Naila, a student of Queen Mary College, says the location is "a curse for us. We get stuck in traffic jams every other day, because there’s a protest happening there. Our college van has difficulty crossing the road. I sometimes can’t get off [the van] because of the mad rush. I fear being misbehaved. This often goes on for a long time. But we can’t seem to avoid it."
She exhorts the government to construct an underpass to help ease the traffic overflow. "Or, shift the LPC to some place else, please!"
She says that the freedom to raise their voice comes at the cost of other people’s freedom to move. "Come to think of it, such traffic gridlocks can also cause some serious fatalities if you have an ambulance in the middle and you can’t make way for it."
Imran Maqbool, a spokesperson for the City District Government Lahore (CDGL), says the protesters gathered outside the LPC do not file any application seeking permission to stage a protest; they just descend on the venue and begin to crowd the place.
He makes it clear that "no suggestion of construction of an underpass around the Lahore Press Club is under discussion."
Hammad Raza, a spokesman for DIG Operations and Chief Traffic Officer, Lahore, believes that the police try their best to ensure a smooth flow of traffic and facilitate commuters. "We make diversion plans instantly and send traffic wardens to the spot without delay. Some wardens are deployed at the place already."

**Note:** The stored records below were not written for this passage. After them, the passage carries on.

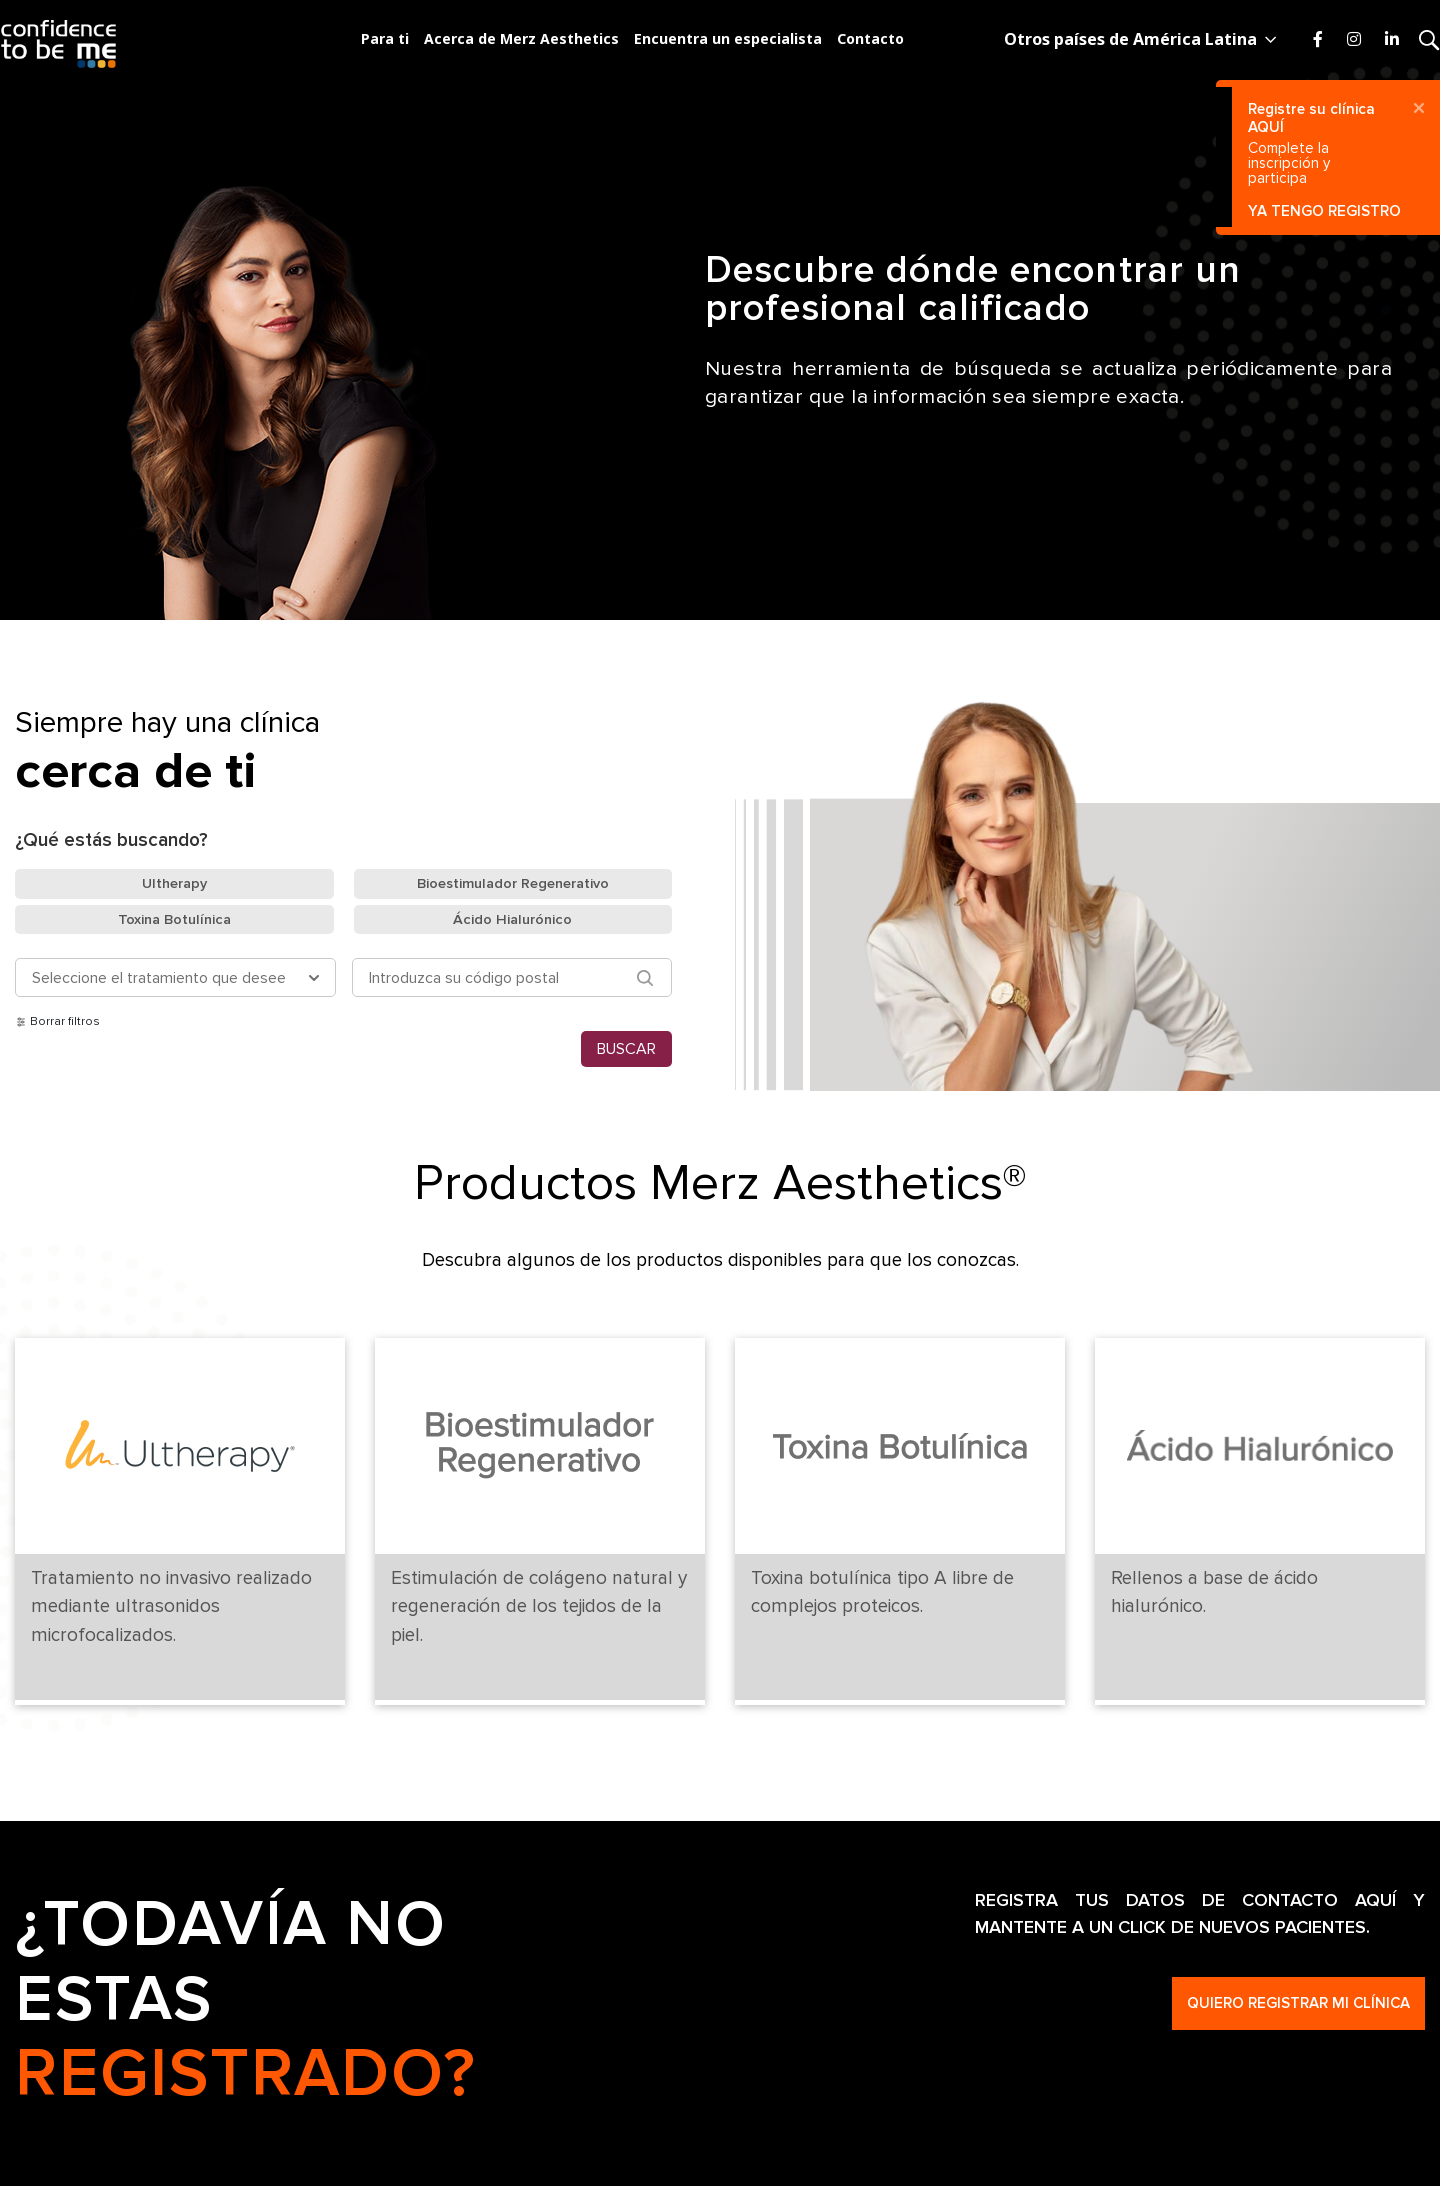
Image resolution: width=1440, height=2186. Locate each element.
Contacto (870, 39)
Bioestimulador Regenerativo (513, 883)
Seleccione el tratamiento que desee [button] (159, 978)
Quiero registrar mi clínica (1298, 2003)
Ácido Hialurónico (512, 919)
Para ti (385, 39)
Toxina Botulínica (174, 919)
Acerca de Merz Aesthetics (521, 39)
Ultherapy (174, 883)
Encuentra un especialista (728, 39)
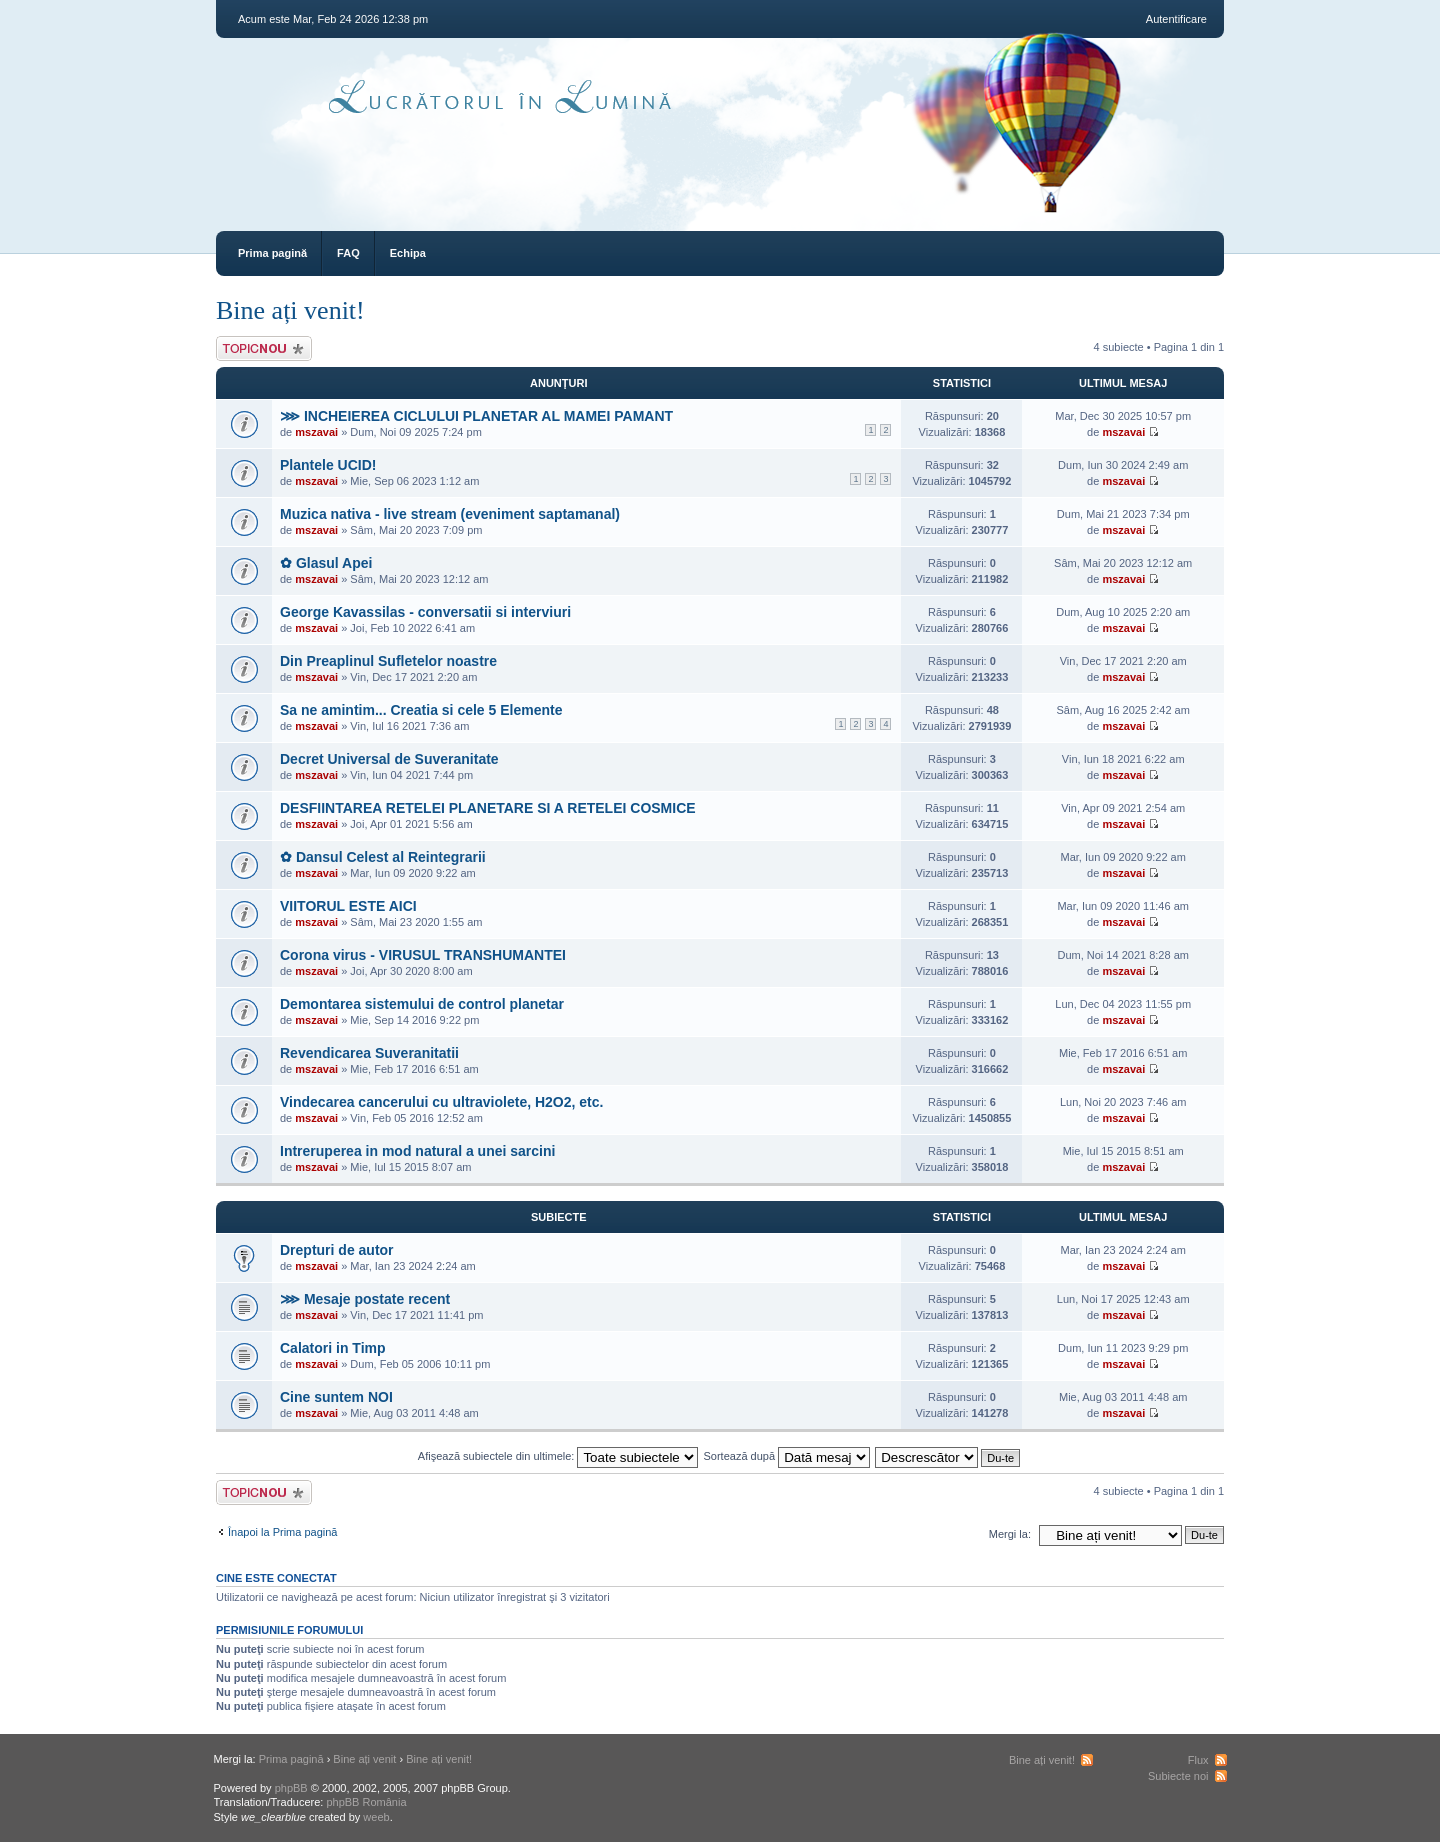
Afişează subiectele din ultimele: (558, 1456)
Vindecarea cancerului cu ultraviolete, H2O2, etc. (441, 1102)
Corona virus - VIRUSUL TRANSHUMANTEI (423, 955)
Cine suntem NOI (336, 1397)
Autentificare (1176, 19)
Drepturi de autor (337, 1250)
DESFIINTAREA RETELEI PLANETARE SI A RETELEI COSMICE (488, 808)
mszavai (316, 432)
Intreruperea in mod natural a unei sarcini (417, 1151)
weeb (376, 1817)
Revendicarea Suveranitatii (369, 1053)
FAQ (348, 253)
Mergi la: (1010, 1534)
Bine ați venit (364, 1759)
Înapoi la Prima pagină (282, 1532)
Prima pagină (272, 253)
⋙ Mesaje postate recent (365, 1299)
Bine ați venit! (290, 310)
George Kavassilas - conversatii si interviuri (425, 612)
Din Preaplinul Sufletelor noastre (388, 661)
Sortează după (787, 1456)
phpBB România (366, 1802)
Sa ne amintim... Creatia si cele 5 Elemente (421, 710)
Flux (1198, 1760)
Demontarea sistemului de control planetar (422, 1004)
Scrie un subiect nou (264, 348)
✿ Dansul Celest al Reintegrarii (383, 857)
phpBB (291, 1788)
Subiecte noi (1178, 1776)
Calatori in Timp (333, 1348)
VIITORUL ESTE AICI (348, 906)
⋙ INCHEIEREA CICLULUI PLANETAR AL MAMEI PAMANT (476, 416)
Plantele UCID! (328, 465)
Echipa (408, 253)
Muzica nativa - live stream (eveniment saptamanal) (450, 514)
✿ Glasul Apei (326, 563)
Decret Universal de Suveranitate (389, 759)
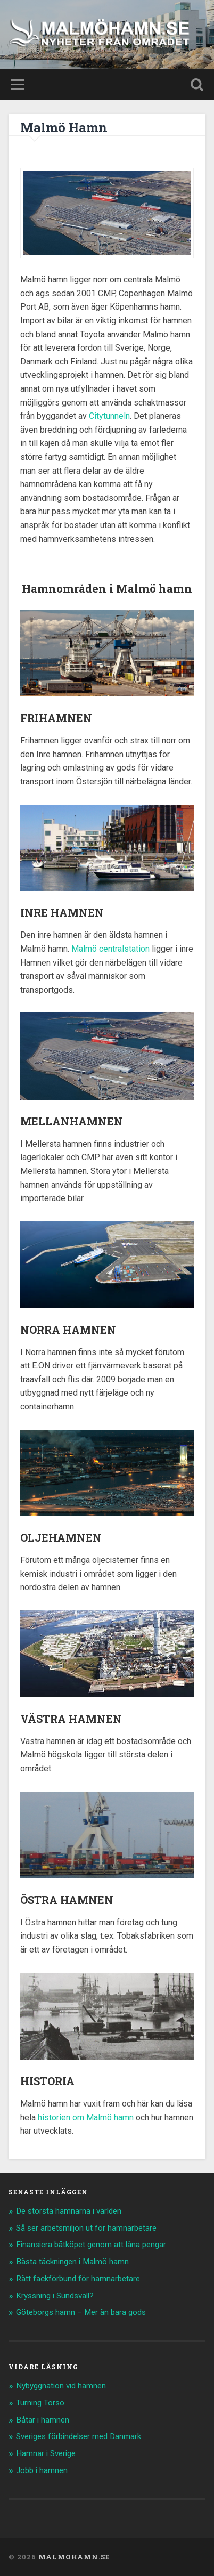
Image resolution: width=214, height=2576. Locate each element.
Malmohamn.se (74, 2557)
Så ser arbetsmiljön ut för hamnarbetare (86, 2228)
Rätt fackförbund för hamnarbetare (78, 2278)
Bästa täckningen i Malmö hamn (72, 2261)
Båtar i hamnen (42, 2420)
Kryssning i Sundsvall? (55, 2295)
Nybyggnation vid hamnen (61, 2386)
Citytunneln (109, 416)
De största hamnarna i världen (68, 2211)
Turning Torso (40, 2403)
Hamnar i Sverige (46, 2453)
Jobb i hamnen (42, 2470)
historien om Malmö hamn (86, 2117)
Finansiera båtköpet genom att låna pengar (91, 2244)
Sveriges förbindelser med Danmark (78, 2436)
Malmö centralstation (110, 949)
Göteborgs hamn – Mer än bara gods (81, 2312)
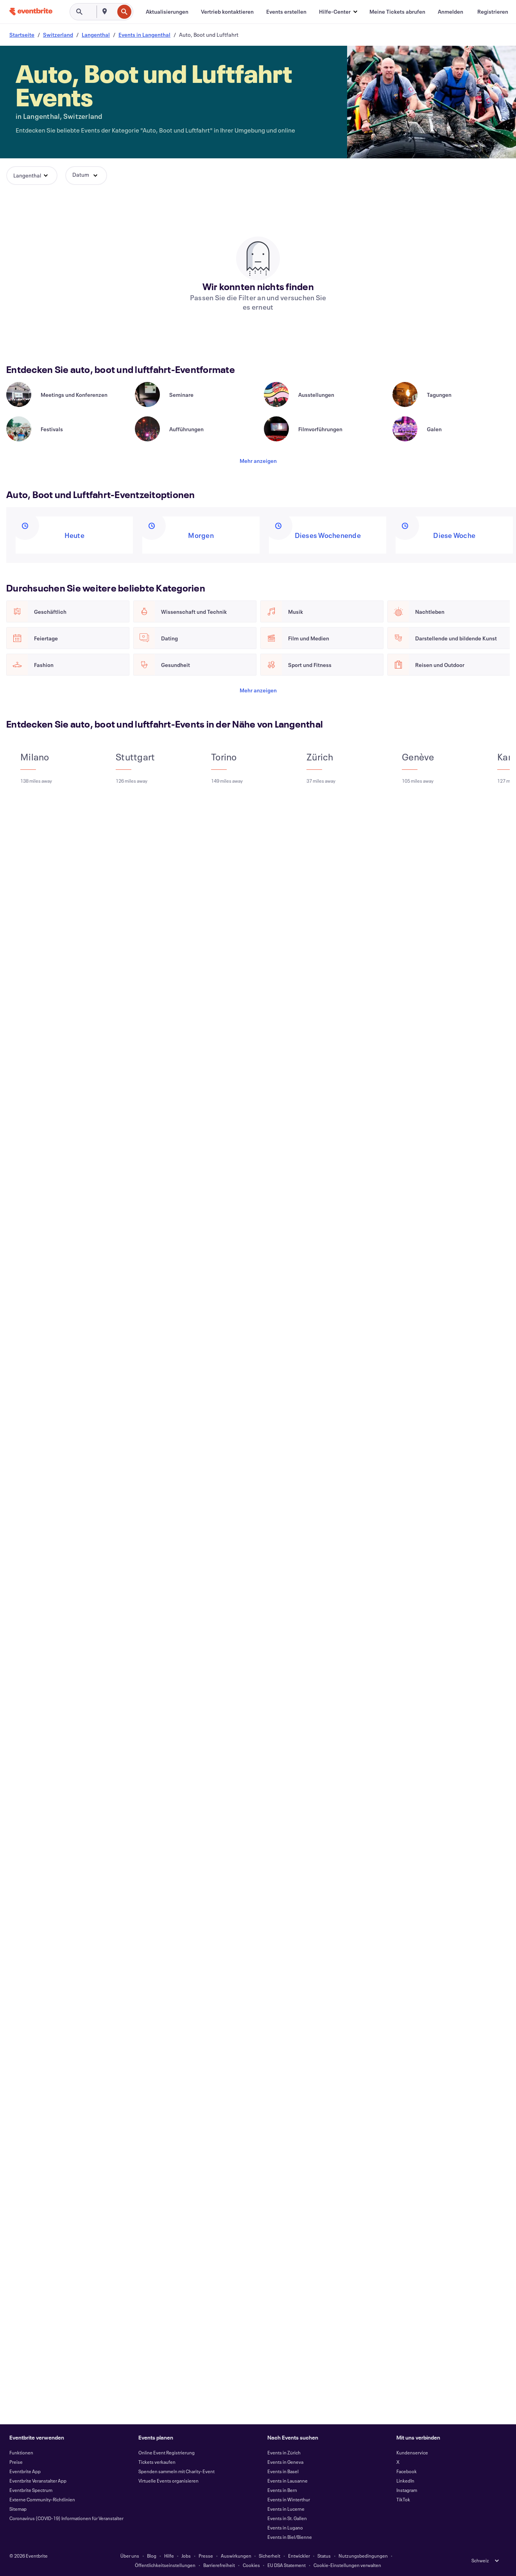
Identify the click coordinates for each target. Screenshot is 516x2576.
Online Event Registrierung (166, 2452)
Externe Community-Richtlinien (42, 2499)
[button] (338, 11)
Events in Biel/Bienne (289, 2537)
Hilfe (169, 2556)
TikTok (403, 2499)
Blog (151, 2556)
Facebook (406, 2471)
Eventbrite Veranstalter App (37, 2480)
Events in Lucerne (286, 2509)
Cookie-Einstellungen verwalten (347, 2565)
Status (324, 2556)
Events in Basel (283, 2471)
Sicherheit (269, 2556)
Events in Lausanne (287, 2480)
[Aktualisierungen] (167, 12)
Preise (16, 2462)
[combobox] (113, 12)
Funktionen (21, 2452)
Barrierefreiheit (219, 2565)
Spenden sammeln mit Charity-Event (176, 2471)
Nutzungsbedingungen (363, 2556)
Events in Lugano (285, 2527)
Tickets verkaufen (157, 2462)
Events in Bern (282, 2490)
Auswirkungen (236, 2556)
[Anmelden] (450, 12)
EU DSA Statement (286, 2565)
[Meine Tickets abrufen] (397, 12)
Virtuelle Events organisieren (168, 2480)
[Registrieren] (492, 12)
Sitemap (18, 2509)
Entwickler (299, 2556)
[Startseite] (30, 11)
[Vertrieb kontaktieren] (227, 12)
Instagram (406, 2490)
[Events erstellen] (286, 12)
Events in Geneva (285, 2462)
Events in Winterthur (288, 2499)
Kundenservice (412, 2452)
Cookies (251, 2565)
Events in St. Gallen (287, 2518)
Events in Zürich (284, 2452)
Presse (206, 2556)
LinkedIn (405, 2480)
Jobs (186, 2556)
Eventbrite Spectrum (30, 2490)
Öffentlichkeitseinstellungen (165, 2565)
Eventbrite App (25, 2471)
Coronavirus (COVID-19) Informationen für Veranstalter (66, 2518)
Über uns (129, 2556)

According to Raza, the protesters never seek permission to hold demonstrations. "They are provided security because they are vulnerable. The [police] department has prior information [of the protests], thanks to intelligence reports. But we cannot always stop them. So we instead try and maintain law and order situation. "It must be remembered that we are fighting a war against terrorism. The police is very busy in making your city secure, and torturing peaceful protesters is the last thing they would do," he declares.
Raza claims that the traffic police had a meeting with the government on redesigning the Chowk. "We believe this is necessary, as the adjoining areas and roads are quite narrow."
On the other end of the spectrum, Majeed Sajid, Secretary, Lahore Press Club, says no one ought to be deprived of their fundamental rights, hence "we do not stop the protesters. If a large number of people gather outside the LPC, we call the police for our security as the journalist community is the most vulnerable today."
Sajid says the journalists visiting the LPC also suffer and sometimes can’t find parking space for their vehicles. The administration of the LPC does not allow anyone to protest in front of the main gate of the club, "If they do so, we deny them coverage in the media, and call the police. The protesters are told to stand a few steps away from the LPC gate."
Sajid also says that ensuring a smooth flow of traffic is the responsibility of the concerned departments, and they must be held accountable.